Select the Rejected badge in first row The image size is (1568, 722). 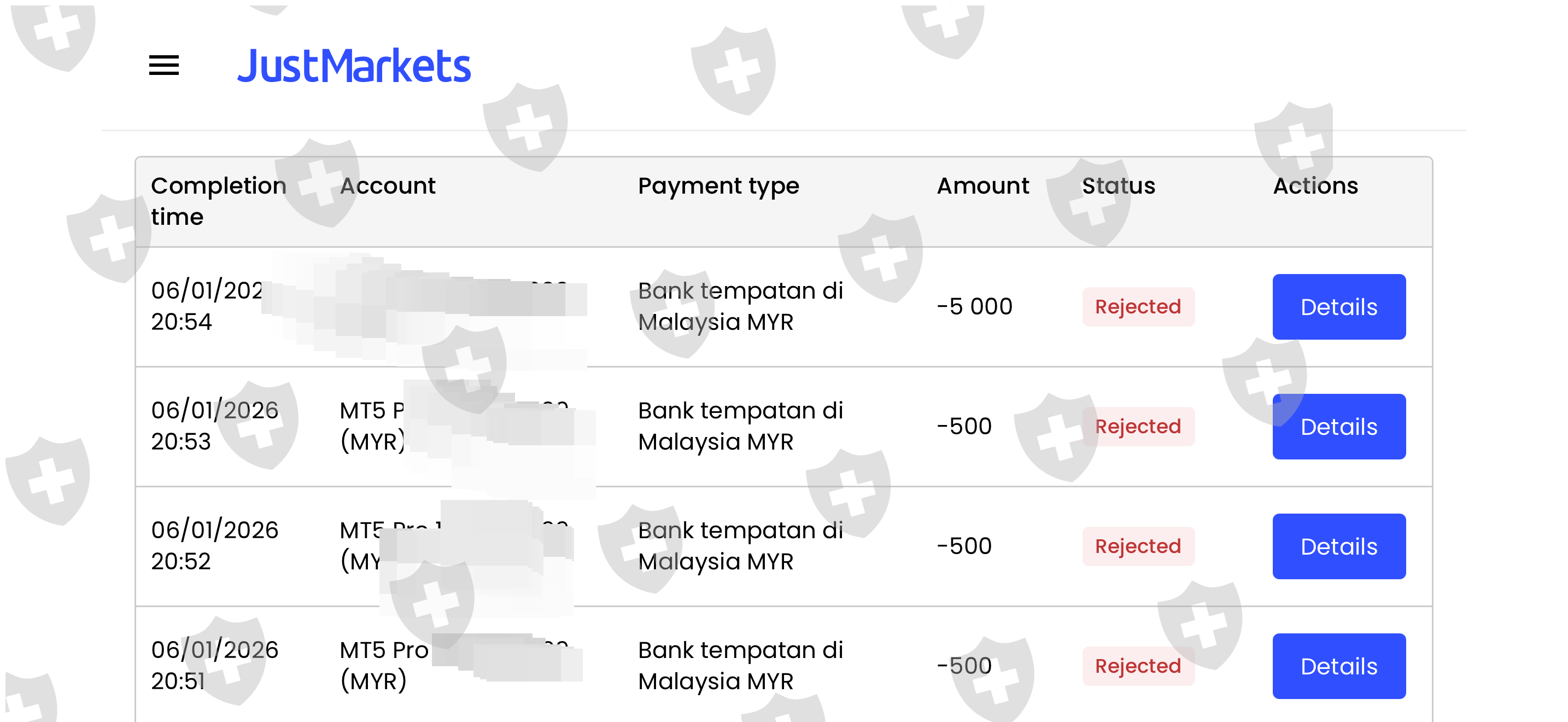point(1138,307)
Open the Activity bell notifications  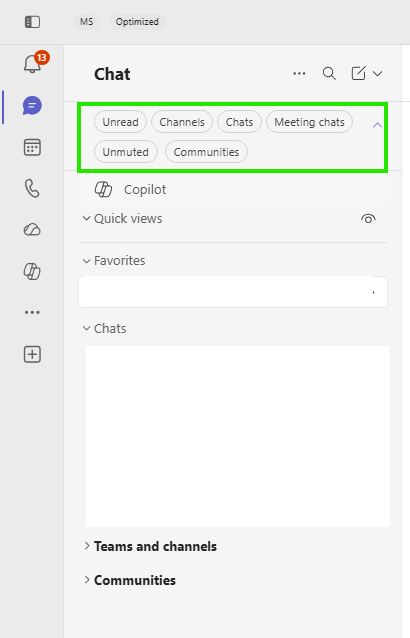point(33,64)
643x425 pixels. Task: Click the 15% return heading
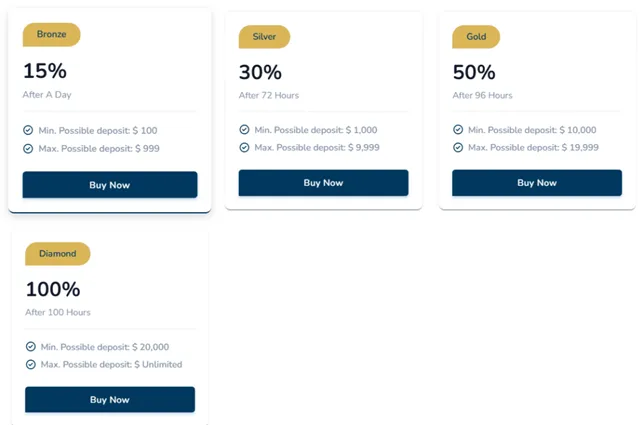pos(44,71)
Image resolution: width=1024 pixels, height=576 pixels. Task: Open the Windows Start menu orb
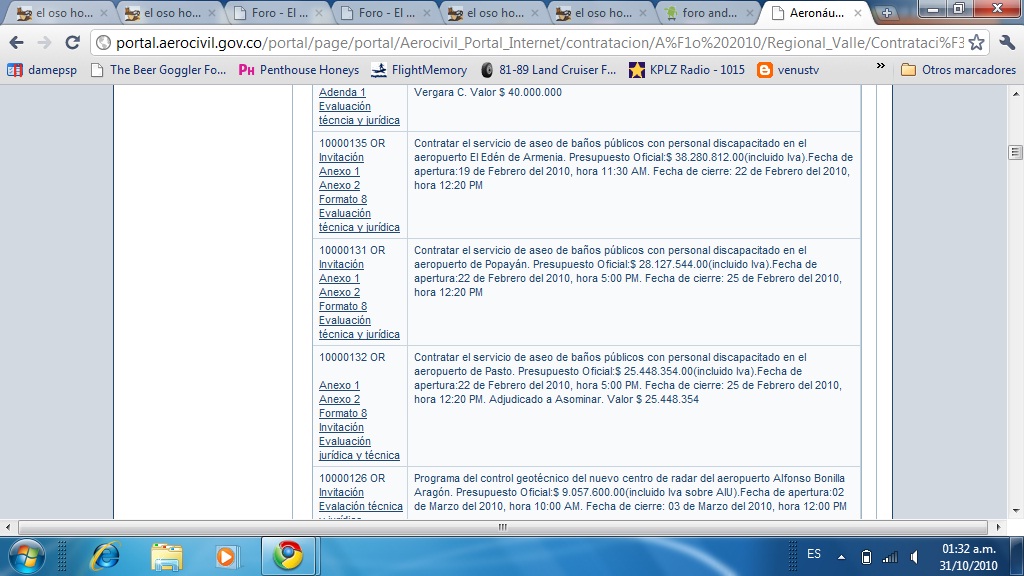(27, 554)
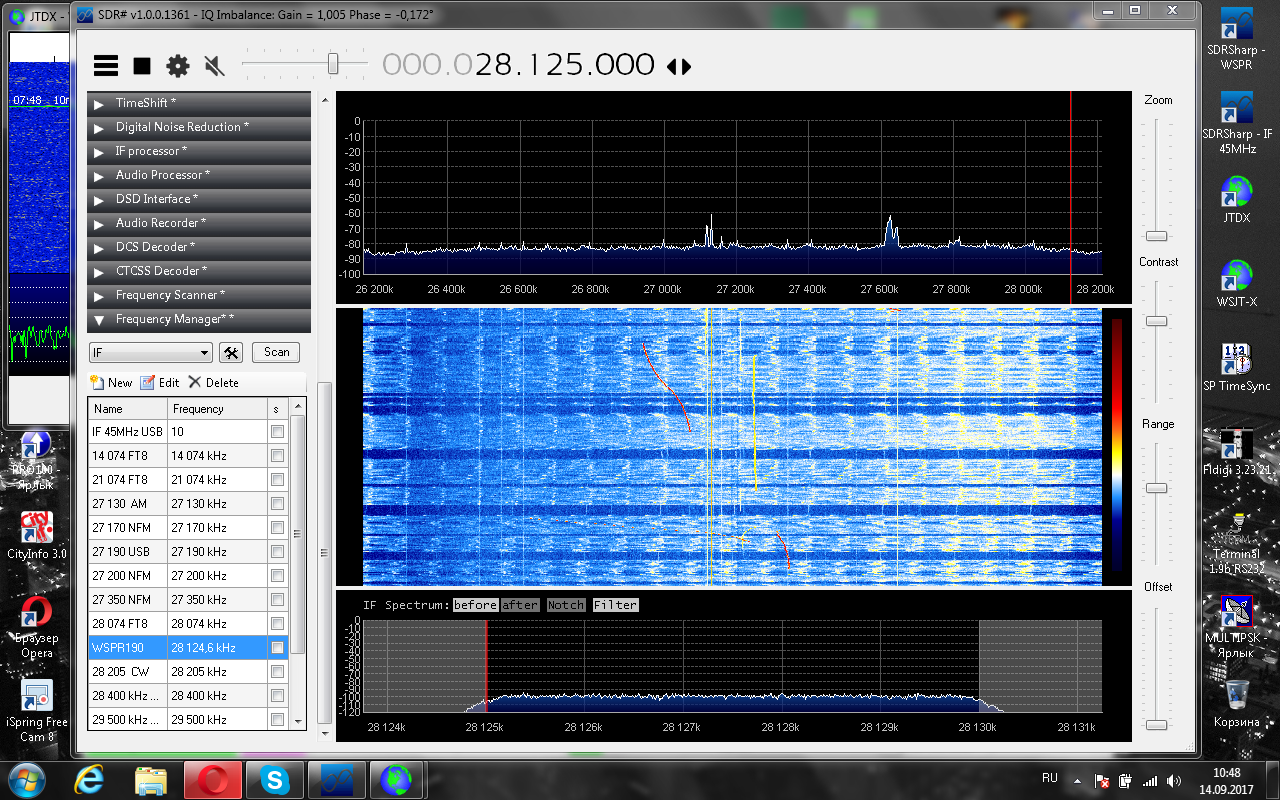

- **WHAT YOU WILL DO**: Which lines fall between the one containing "Image resolution: width=1024" and the last line of the listing, both included? Give them again exactly, without the pictures.

- **RESPONSE BOX**:
Image resolution: width=1024 pixels, height=576 pixels. Task: Open the Windows Start menu orb
(27, 554)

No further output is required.